There are currently approximately sixty-five pieces of poetry identified as having been written
by Henry. Of those we have in manuscript form, some have been published anonymously, and some
under the pseudonym "R." That means we can identify other poems by "R" as being by Henry if they
are in one of the publications where he was guaranteed to have published. Henry never published a poem
under his own name, though he did attach his name to drawings that he wrote to go with prose pieces published
under that same pseudonym or anonymously. The earliest
known poem we have is in a letter Henry wrote home from army encampment, having had to leave
his wife with their week old first baby.

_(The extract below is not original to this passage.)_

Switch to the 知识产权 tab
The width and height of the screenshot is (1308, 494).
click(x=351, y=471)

The last poems are written at the age of 78,
and the spirit in those poems is just as fresh and bright as in the ones he wrote in the vigor of
Carrier Address Examples
A lover of the holidays, Henry would each year write a New Year's Carrier Address for his local newspaper.

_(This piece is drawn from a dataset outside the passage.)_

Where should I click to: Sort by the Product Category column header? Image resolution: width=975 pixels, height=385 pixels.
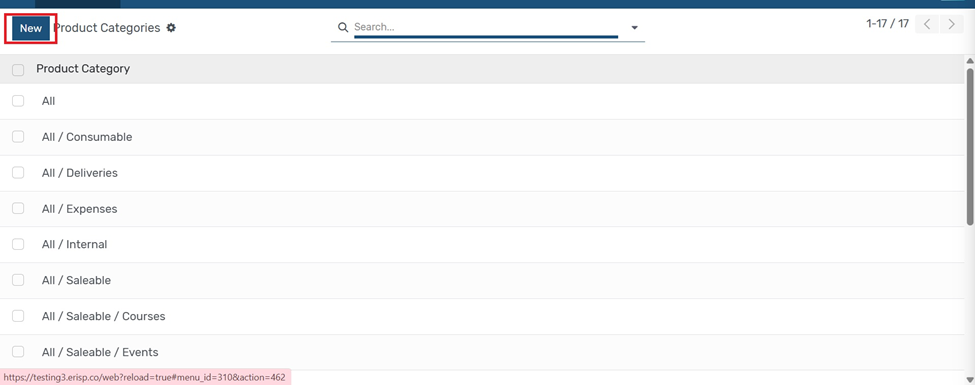83,69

The news carrier would hand the poem out to customers and get, in return, his yearly tip. In the poem
Henry would summarize the news of the previous year. Typically, Henry's poetry style changes throughout
the poem, but there is usually a section of anapestic rhyme similar to that in Night Before Christmas.

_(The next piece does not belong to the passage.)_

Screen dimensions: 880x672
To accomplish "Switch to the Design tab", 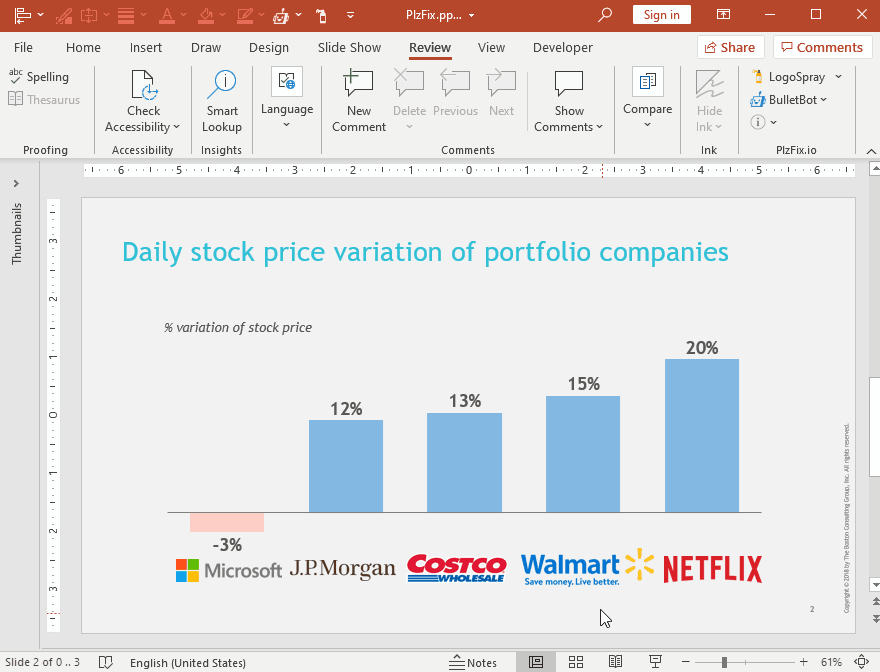I will (x=268, y=47).
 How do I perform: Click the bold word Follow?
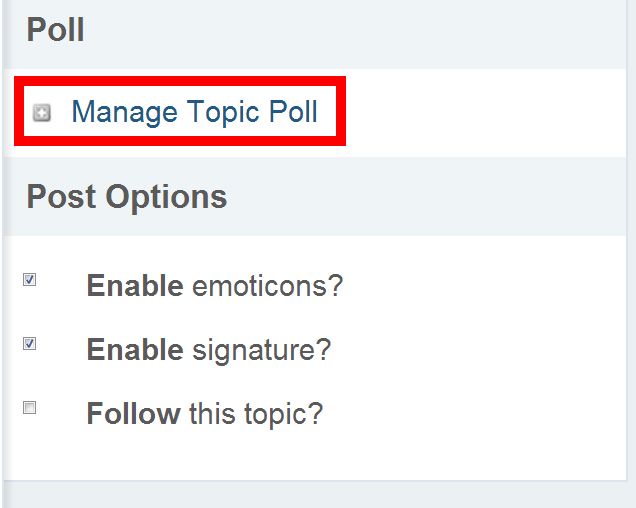(133, 413)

Henry's prose pieces are all over the board. Some are scary stories that you can imagine being
told to his children by candlelight. Some are so tongue-in-cheek you're left in confusion about
whether you're being had or not. (Hint: you usually are!) But it's in his prose pieces that
you see the range of his work - from the very best to the very worst. To help guide you to the very best,
look for the stories with the gold star!
1791 New-York Magazine:
John Jay's wife wrote in a letter that Henry Livingston "broke bulk" in the volume of letters he was sending to them.
The number of pieces of poetry and prose that Henry wrote might also have fit that description. In February of 1791, Henry began
having his writing published in the New-York Magazine; or, Literary Repository. The only issue that didn't include Henry's work
that year was August. In all, he submitted 17 pieces, and a few other poems might be his as well.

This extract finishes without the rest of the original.